We have completed the experimental period. Now we are entering the age of harmony. Parties will have a huge say in Parliament. This is because no president will try to fire his or her deputy on a whim.

No one will try to insert the opposition chief or allow him to usurp a position he did not win at the election. And no deputy will try to push out the principal without major disruptions.

That winners will never become losers while serving except by operation of law and not by the whim of the president. That is because they laboured and toiled and woke up early to elect them as the Constitution demands.

That the offices they occupy and the powers they have, were donated to the winners by the Constitution and they do not serve at the mercy of the president. That their remuneration should never be offered to someone else except after due process to deserving persons. And that no one should never pretend that a kangaroo process is due process.

I believe the 2010 Constitution is firmly in place and no one will succeed in trashing it the way the Building Bridges Initiative (BBI) tried. Moreover, I cannot imagine someone attempting to mislead Kenyans that they need to change the Constitution at this time.

Furthermore, I do not envisage a situation like we had in 2017 where a loser wants to avoid the law and a repeat election and chooses his own coronation. Followed by a BBI that could strip the deputy of his office or his chance of becoming president. I believe lessons have been learned and internalised.

And since we are a sporting country, there is always a winner and a loser. We know what the winner gets and what the loser loses. From then on the trophy belongs to the winner. Offices are like that for the period granted by law.

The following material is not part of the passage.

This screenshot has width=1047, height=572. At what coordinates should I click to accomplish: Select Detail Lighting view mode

No one should, therefore, have the power to strip you of the title and whatever goes with it except as stipulated. Least of all, an office you sought from the public through an election that you won. Civilisation would be worse for such denials or subversion of the norm.

Kenya has a bright future so long as there is social justice. Bickering between two apex level individuals like the President and his Deputy paints us in opaque colours.

What should happen is for the Speaker of the Senate to constitute a special committee to look into the why and wherefore the bickering.

The president and his deputy must also learn to balance between Wanjiku and mega projects. In a crisis, Wanjiku comes first. Kenyans suffered during Covid-19 and still suffer while the government remained unmoved. We are grateful for the political ugali. But the subsidy will end. Will the government allow an inordinate price hike after the subsidy?